WCU: a ghost town on the weekend

There is no doubt that West Chester University works to promote a strong sense of community. Throughout my time here, WCU has presented many academic and extra-curricular opportunities which I found helpful in integrating myself within the “college lifestyle.” However, I do feel that there is one aspect of college life here at WCU that may have been glazed over: the building of a weekend atmosphere.

To keep it simple, I have found myself lacking plans for the weekend. It appears that half of the student body disappears and a significantly smaller amount of events are held. There is an overall feeling of stillness. Shuttles, too, are more limited; so those of us who do not have cars on campus are limited to spending time on campus or going downtown.

Being that I had hadn’t heard anyone else lament their weekend blues, I quickly chalked up my disappointment to my own over-expectation. That was until, one day, when one of my roommates came to talk to me and said something along the lines of,“Every Friday I start to see people leaving with backpacks and bags. The place becomes empty. Honestly, it’s so dead and abandoned. It pisses me off.”

Over time, I have begun to hear more of my friends and fellow classmates discussing similar sentiments. So why is it that that the weekends here seem to be so lacking and what can we, as students, do to fix it?

Personally, I think the first step is for a greater number of students to stay on campus during the weekend. I understand that people miss home, but, in my opinion, homesickness works in a contradictory way. The more we go home, the more homesick we become. I understand the importance of going home to visit family, friends and significant others and am in no way saying that people should never visit home; I just think weekend trips should be limited. If half of your heart is home and half of your heart is here in West Chester, you will struggle to fit into the community. If more students begin staying at WCU over the weekend, the campus will begin to feel less empty. There will be more room for significant events to occur if a greater amount of people are able to attend.

However, merely having students on-campus is not enough. In order to keep the interest of students and build a greater sense of community, the university and its moving parts must take action. As stated earlier, fewer events are held at Sykes on the weekend, and there are little-to-no club meetings. Dorms also seem to hold fewer events on the weekend. My RAs are often coming up with creative and interesting events; however, most take place on the weekdays. I think it would be much more effective to hold these events on weekends when people are looking for something to do, rather than weekdays when people are juggling classes and due dates. I also think that clubs could start holding additional meetings on weekends, or maybe the university itself could start holding more large-scale events in Sykes. Obviously, I am no master planner, but I do think WCU should plan more occasions for students.

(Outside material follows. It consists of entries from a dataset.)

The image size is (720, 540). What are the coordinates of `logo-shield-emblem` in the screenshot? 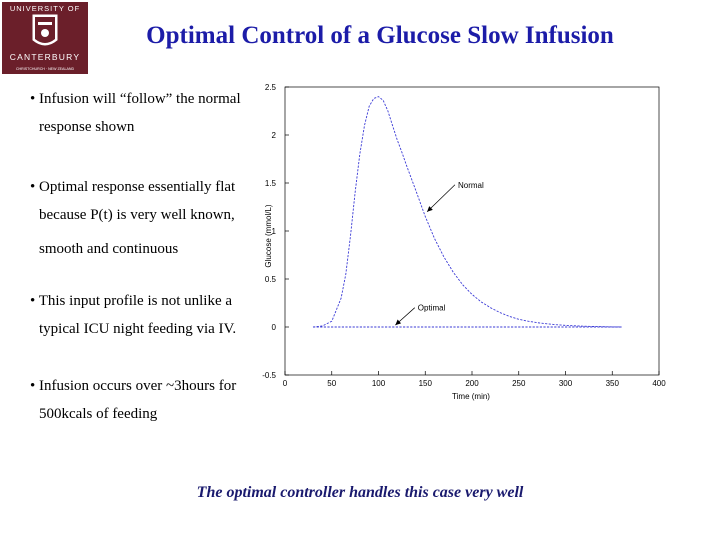 It's located at (45, 33). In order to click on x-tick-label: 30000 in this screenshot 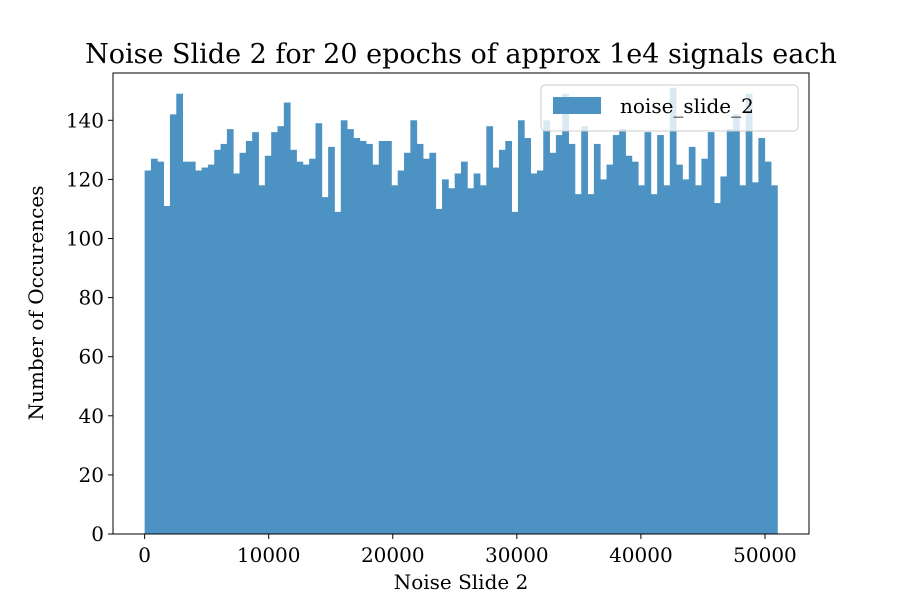, I will do `click(517, 555)`.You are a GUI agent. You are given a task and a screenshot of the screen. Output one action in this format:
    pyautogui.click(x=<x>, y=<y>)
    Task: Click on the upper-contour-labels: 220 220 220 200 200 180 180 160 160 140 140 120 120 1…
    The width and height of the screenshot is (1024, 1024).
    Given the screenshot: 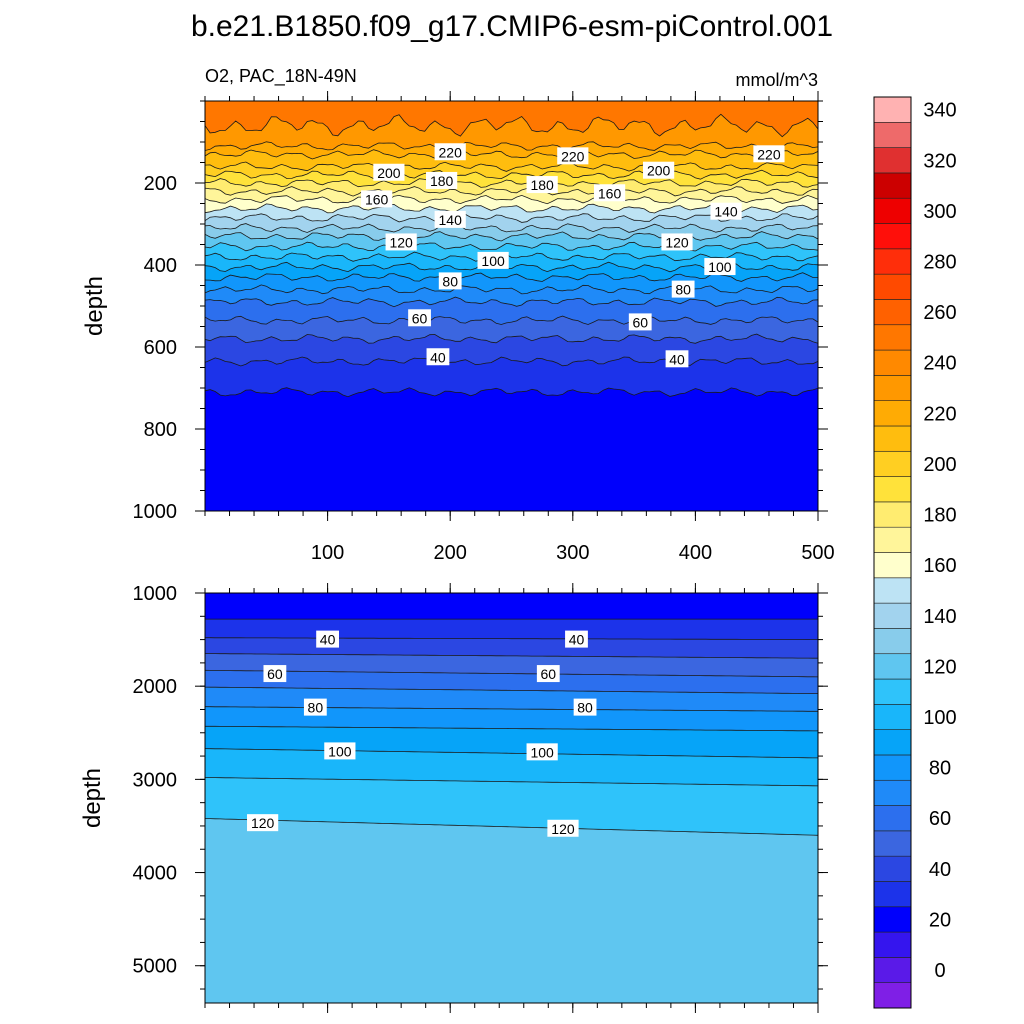 What is the action you would take?
    pyautogui.click(x=573, y=256)
    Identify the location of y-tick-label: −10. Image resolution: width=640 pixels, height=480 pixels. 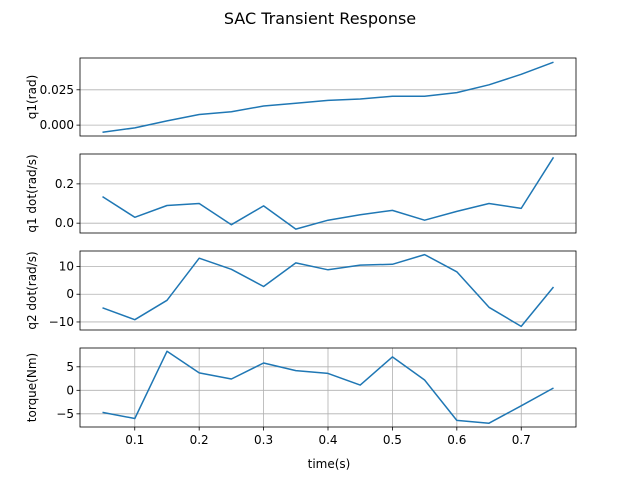
(62, 322).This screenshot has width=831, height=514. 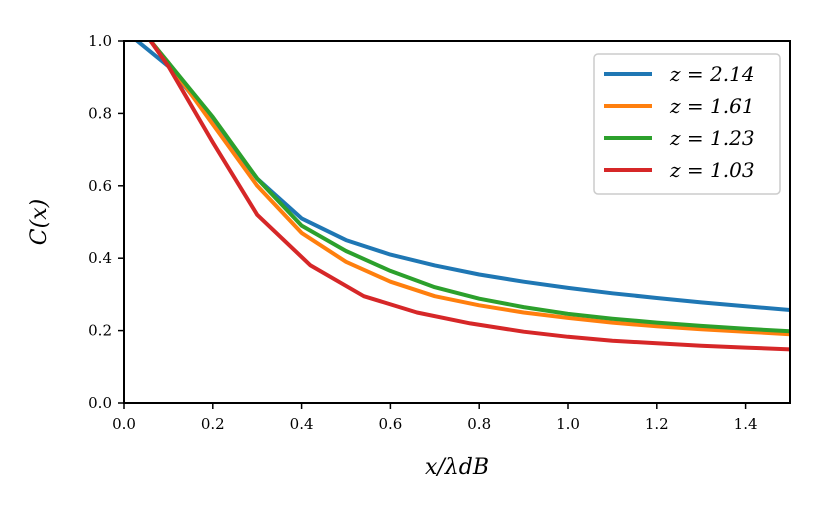 What do you see at coordinates (100, 331) in the screenshot?
I see `y-tick-label: 0.2` at bounding box center [100, 331].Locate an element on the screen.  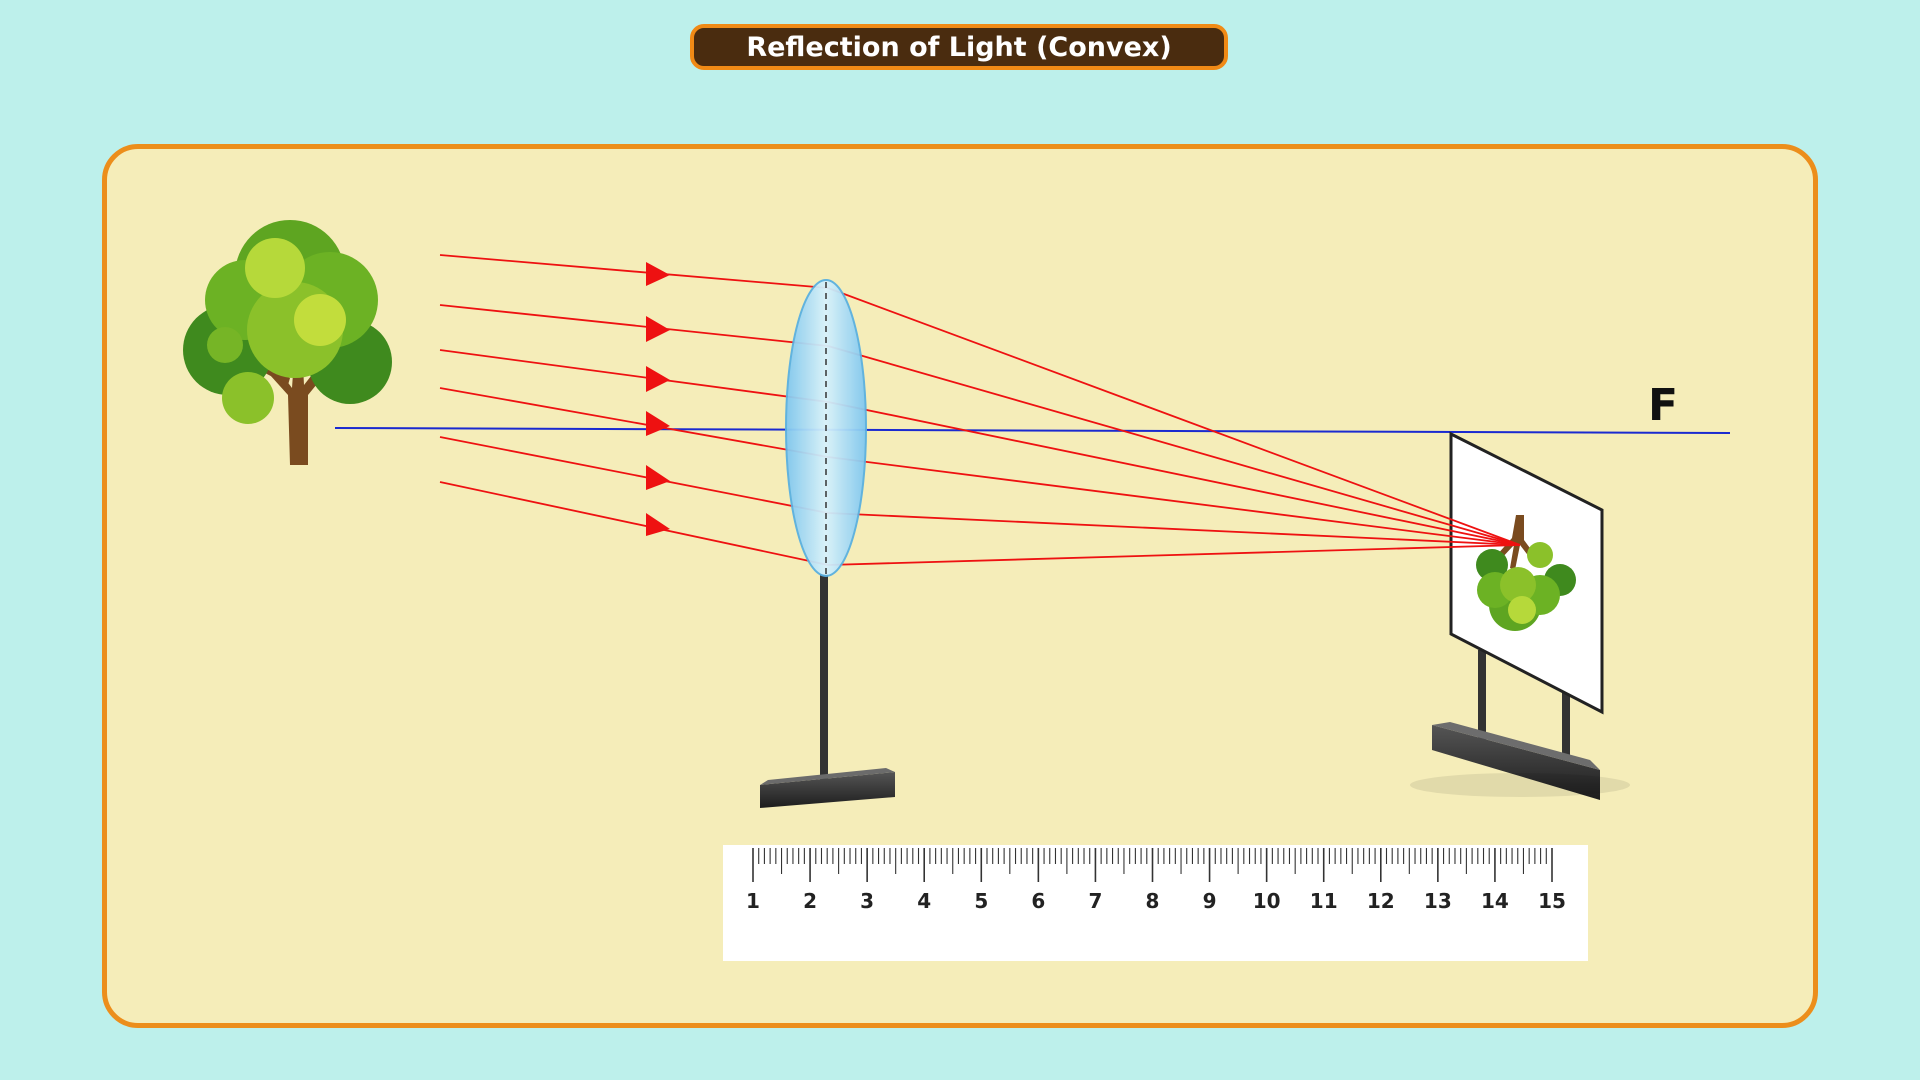
lens-stand is located at coordinates (828, 691).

I think all students can agree that we want WCU to feel like our home; Somewhere we can happily spend our time without feeling a pull towards our real home. Personally, I feel as though my college experience would come full circle if each week was capped off with excitement for the university. Better weekend life is something both students and our college need to work together on. For the students, I ask you to stick around for the weekends, although it may be hard at first. To all those who organize events here at WCU, I encourage you to look into holding more student events. Only when we all work hand-in-hand can we create a lively weekend atmosphere here at WCU.